In 1797, with Johann Gottlieb Fichte (1762–1814), Niethammer was co-editor of the Philosophische Journal. In 1798, the journal published Friedrich Karl Forberg's Entwicklung des Begriffs der Religion ("Development of the Concept of Religion"), an essay that Fichte prefaced with Über den Grund unsers Glaubens an eine göttliche Weltregierung ("Grounds of Our Belief in a Divine Government of the Universe"). Reaction to the article included accusations of atheism, sparking the so-called 1798–99 Atheismusstreit (atheism dispute), an event that eventually led to Fichte's 1799 departure from Jena.

In 1808, Niethammer published Der Streit des Philanthropinismus und des Humanismus in der Theorie des Erziehungs-Unterrichts unsrer Zeit ("The Dispute between Philanthropinism and Humanism in the Educational Theory of our Time"), a book that was a reaction to philanthropinism, an educational concept that was developed during the Age of Enlightenment. Philanthropinism valued practical and physical education and largely rejected rote-learning of the classics. Niethammer agreed with the philanthropinists in that a measure of autonomy was important in education, but he found their teaching philosophy too extreme. He believed that a sense of civics and civility were vital in a child's education, and made efforts to combine the best of philanthropinism with the best of "humanism", a word that he derived from Cicero's "humanitas".

== Selected works ==
- Ueber den Versuch einer Kritik aller Offenbarung; eine philosophische Abhandlung, 1792.
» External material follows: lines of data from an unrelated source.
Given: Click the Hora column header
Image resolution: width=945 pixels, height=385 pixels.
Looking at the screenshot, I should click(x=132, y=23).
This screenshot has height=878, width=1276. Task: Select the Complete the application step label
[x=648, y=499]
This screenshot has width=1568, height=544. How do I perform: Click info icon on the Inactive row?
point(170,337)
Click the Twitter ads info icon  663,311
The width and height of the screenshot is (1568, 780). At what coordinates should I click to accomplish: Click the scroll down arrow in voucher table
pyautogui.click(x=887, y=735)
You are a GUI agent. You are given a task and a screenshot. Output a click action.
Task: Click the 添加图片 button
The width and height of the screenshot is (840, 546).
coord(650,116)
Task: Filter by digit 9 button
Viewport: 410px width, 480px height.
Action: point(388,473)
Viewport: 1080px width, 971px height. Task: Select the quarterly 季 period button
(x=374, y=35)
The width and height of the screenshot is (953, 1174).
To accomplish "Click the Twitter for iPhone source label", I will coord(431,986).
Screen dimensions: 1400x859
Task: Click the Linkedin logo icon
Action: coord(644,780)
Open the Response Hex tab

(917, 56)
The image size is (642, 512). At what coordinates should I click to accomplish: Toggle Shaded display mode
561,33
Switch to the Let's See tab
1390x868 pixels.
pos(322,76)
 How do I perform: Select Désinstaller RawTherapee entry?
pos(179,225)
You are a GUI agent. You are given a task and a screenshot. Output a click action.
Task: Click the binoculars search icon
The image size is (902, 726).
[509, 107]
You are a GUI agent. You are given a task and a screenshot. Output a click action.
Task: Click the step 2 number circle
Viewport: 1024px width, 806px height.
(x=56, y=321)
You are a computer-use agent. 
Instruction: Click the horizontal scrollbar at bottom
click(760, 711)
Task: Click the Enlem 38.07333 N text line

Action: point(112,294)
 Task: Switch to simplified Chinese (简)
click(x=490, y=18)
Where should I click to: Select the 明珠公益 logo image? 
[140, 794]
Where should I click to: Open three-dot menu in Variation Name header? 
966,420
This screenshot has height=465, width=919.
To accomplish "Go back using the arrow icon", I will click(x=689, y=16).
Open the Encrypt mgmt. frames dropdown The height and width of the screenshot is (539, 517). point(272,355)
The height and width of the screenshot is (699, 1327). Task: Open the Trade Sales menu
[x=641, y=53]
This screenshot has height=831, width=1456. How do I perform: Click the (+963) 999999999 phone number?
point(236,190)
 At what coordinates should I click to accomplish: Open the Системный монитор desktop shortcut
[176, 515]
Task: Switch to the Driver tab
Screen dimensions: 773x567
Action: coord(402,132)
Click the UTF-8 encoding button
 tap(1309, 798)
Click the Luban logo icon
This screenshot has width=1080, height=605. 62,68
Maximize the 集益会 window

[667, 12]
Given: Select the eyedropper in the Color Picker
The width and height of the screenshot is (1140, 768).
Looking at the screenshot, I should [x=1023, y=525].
- Über Religion als Wissenschaft zur Bestimmung des Inhalts der Religionen und der Behandlungsart ihrer Urkunden, 1795
- Der Herausgeber des Philosophischen Journals gerichtliche Verantwortungsschriften : gegen die Anklage des Atheismus, (1799, Fichte's reply to the charge of atheism).
- Der Streit des Philanthropinismus und Humanismus in der Theorie des Erziehungs-Unterrichts unsrer Zeit, 1808.